[Stored records]

--- START ---

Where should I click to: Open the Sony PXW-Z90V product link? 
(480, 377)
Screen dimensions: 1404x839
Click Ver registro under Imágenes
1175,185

--- END ---
--- START ---

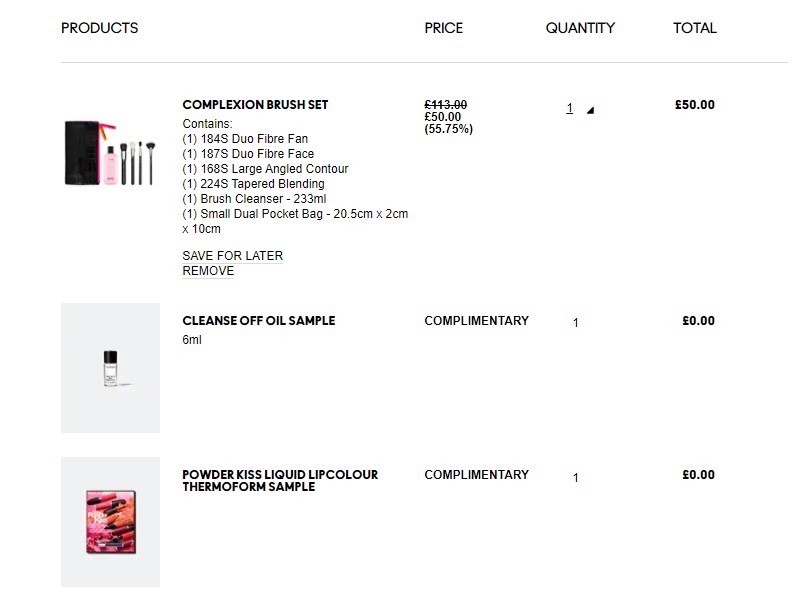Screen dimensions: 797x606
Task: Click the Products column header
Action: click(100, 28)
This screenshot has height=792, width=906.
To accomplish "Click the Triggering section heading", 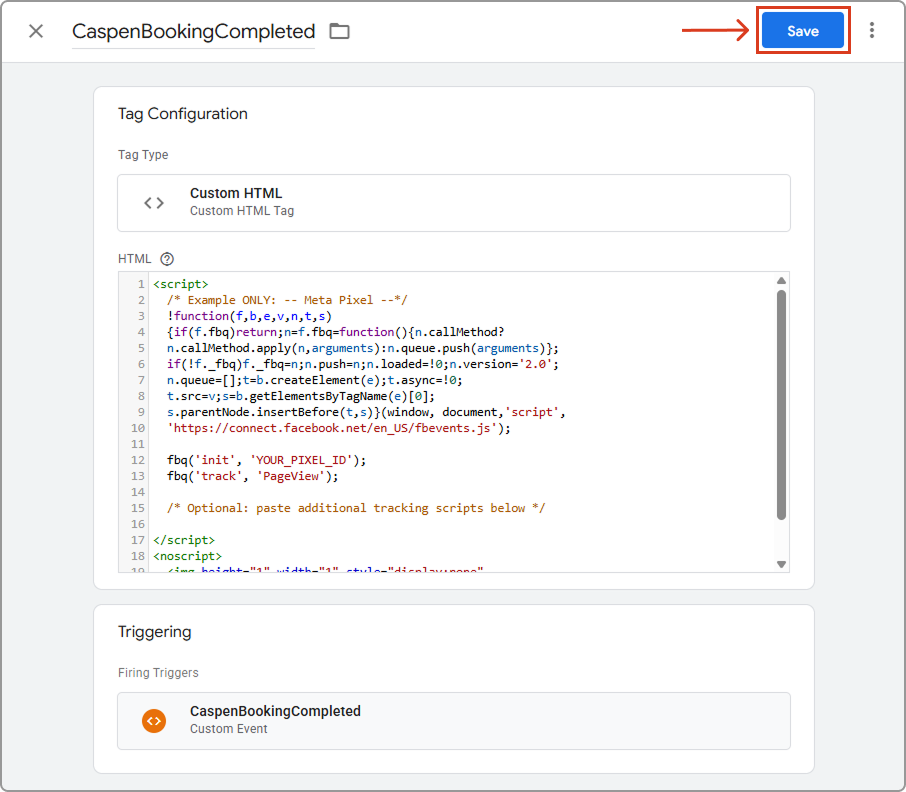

--- END ---
--- START ---

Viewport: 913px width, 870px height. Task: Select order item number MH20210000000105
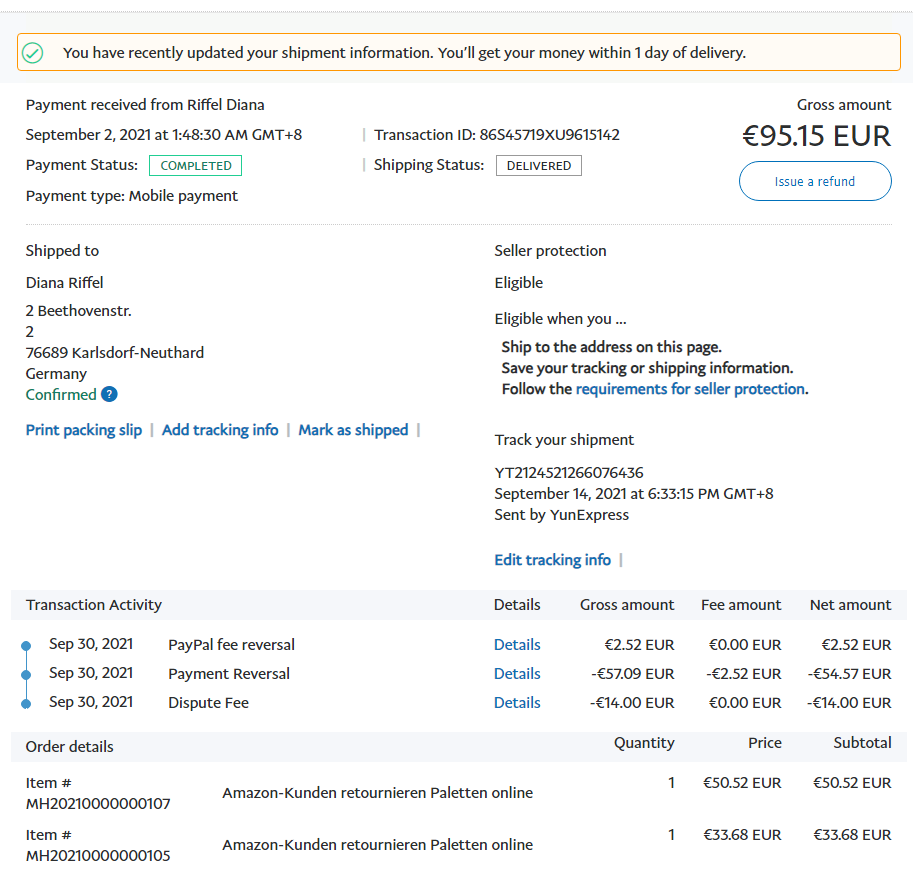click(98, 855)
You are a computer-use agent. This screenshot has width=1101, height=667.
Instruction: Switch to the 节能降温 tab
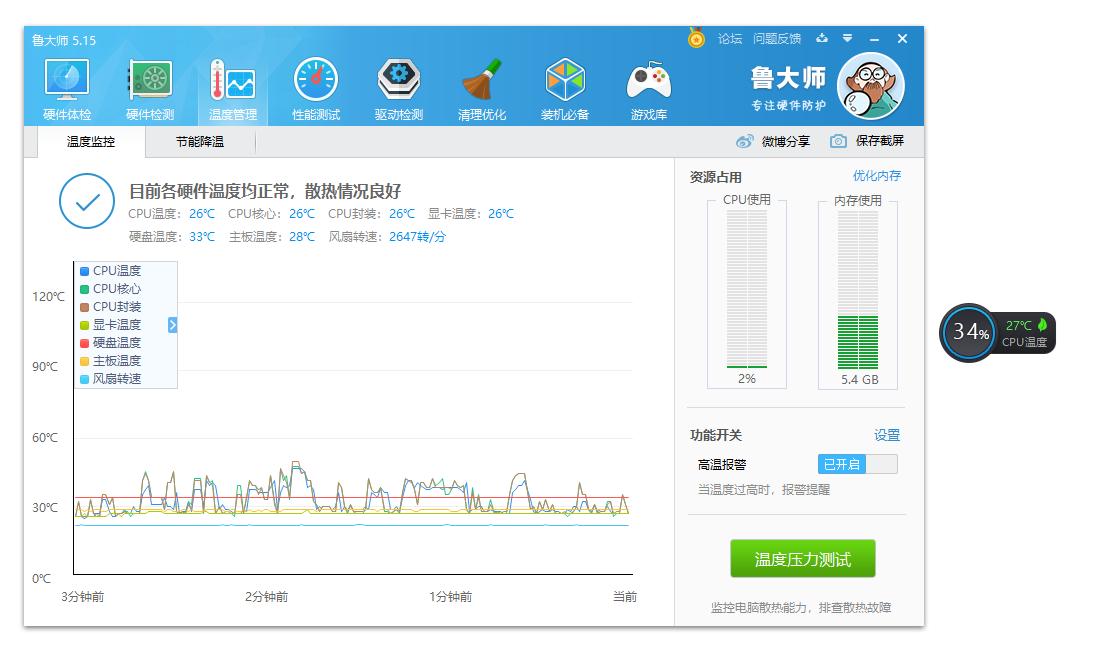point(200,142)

--- END ---

== Exercise ==
When a line in the data contains the string "screenshot", copy that line.

== Exercise answer ==
This screenshot has height=792, width=906.
You are a computer-use agent. This screenshot has width=1101, height=667.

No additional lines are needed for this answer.